See how we keep your data safe

Where is data stored

Onsite uses Digital Ocean as an infrastructure provider (IaaS), hosting our frontend, backend, and database from their Sydney (SYD1) data centre. Onsite uses Google Cloud for bucket file storage, using the australia-southeast1 region.

Backups

A complete database backup occurs every 24 hours. All backups are retained for at least 14 days.

Every 12 months, our team completes a disaster recovery rehearsal to ensure we can quickly restore services in the event of an outage. This regular testing helps validate our backup and recovery procedures.

Is data encrypted and secured

Yes, Onsite uses HTTPS/SSL meaning all data is encrypted in transit. All data is also encrypted at rest with the AES-256 encryption standard.

Compliance and Best Practices

Onsite aligns with industry best practices. Our hosting providers maintain SOC 2, ISO 27001, and GDPR compliance certifications.

Technology

Onsite is built on a tried and tested technology stack designed specifically for the needs of our customers.
While we don’t disclose every technical detail for security and intellectual property reasons, we can confirm that:

  • Our systems are built using proven, widely adopted frameworks and infrastructure.
  • Security is a core design principle across the entire application lifecycle.
  • We follow industry-tested best practices for software development, deployment, and monitoring.

This means you get the benefit of a platform purpose-built for your industry, with the assurance that your data is protected to the highest standards.

Employee Security

All staff with system access undergo background checks and security training.
Access is role-based and limited to what is necessary for job responsibilities.
We review and audit access regularly to ensure compliance with our internal security policies.

Data Ownership and Sharing

As the customer, you always own your data.
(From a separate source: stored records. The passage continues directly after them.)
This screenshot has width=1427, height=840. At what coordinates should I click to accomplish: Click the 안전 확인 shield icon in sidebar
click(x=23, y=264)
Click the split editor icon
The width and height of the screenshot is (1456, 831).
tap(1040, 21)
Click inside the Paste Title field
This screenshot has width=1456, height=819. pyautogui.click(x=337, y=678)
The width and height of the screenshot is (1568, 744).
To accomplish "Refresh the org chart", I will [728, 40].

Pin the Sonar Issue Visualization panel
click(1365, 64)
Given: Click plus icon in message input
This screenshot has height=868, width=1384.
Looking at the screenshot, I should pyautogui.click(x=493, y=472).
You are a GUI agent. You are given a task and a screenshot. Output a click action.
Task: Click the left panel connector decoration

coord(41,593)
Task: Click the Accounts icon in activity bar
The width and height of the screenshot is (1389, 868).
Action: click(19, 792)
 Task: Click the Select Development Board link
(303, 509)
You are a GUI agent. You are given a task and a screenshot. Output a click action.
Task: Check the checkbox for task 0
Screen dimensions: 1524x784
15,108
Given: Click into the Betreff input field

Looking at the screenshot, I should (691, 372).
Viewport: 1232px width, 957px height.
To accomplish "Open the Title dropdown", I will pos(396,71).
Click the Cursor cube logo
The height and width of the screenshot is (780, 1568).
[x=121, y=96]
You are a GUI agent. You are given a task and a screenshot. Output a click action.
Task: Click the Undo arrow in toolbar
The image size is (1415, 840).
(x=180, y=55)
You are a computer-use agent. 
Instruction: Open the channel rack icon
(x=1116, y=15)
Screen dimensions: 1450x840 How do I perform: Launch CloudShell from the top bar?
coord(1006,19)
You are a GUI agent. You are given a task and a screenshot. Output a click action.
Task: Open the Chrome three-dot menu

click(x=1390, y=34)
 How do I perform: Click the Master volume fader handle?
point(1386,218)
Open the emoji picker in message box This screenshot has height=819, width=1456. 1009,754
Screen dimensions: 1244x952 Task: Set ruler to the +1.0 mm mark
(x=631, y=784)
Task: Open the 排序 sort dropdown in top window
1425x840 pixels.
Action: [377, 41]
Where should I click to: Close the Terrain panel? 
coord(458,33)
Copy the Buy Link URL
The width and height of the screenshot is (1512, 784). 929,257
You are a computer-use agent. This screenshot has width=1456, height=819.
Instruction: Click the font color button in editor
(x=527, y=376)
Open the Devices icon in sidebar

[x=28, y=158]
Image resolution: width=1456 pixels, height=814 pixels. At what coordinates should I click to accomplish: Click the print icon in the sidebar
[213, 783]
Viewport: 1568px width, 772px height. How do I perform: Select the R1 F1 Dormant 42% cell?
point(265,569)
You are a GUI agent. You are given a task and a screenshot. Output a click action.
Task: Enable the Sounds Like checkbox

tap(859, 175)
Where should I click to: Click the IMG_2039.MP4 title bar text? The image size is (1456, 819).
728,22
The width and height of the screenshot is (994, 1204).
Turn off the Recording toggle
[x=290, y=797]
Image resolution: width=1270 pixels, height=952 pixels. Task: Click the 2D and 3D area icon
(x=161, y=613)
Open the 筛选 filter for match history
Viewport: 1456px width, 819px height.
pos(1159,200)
Onsite does not claim ownership over the information you enter into the platform.
Your data remains your property, and we will never sell or share it with third parties for marketing or advertising purposes.

We only use data in two ways:

  • To provide and improve the Onsite service (for example, storing, processing, and backing up your information).
  • When required by law or legal process, in which case we will notify you wherever legally possible.

All access to customer data is strictly controlled.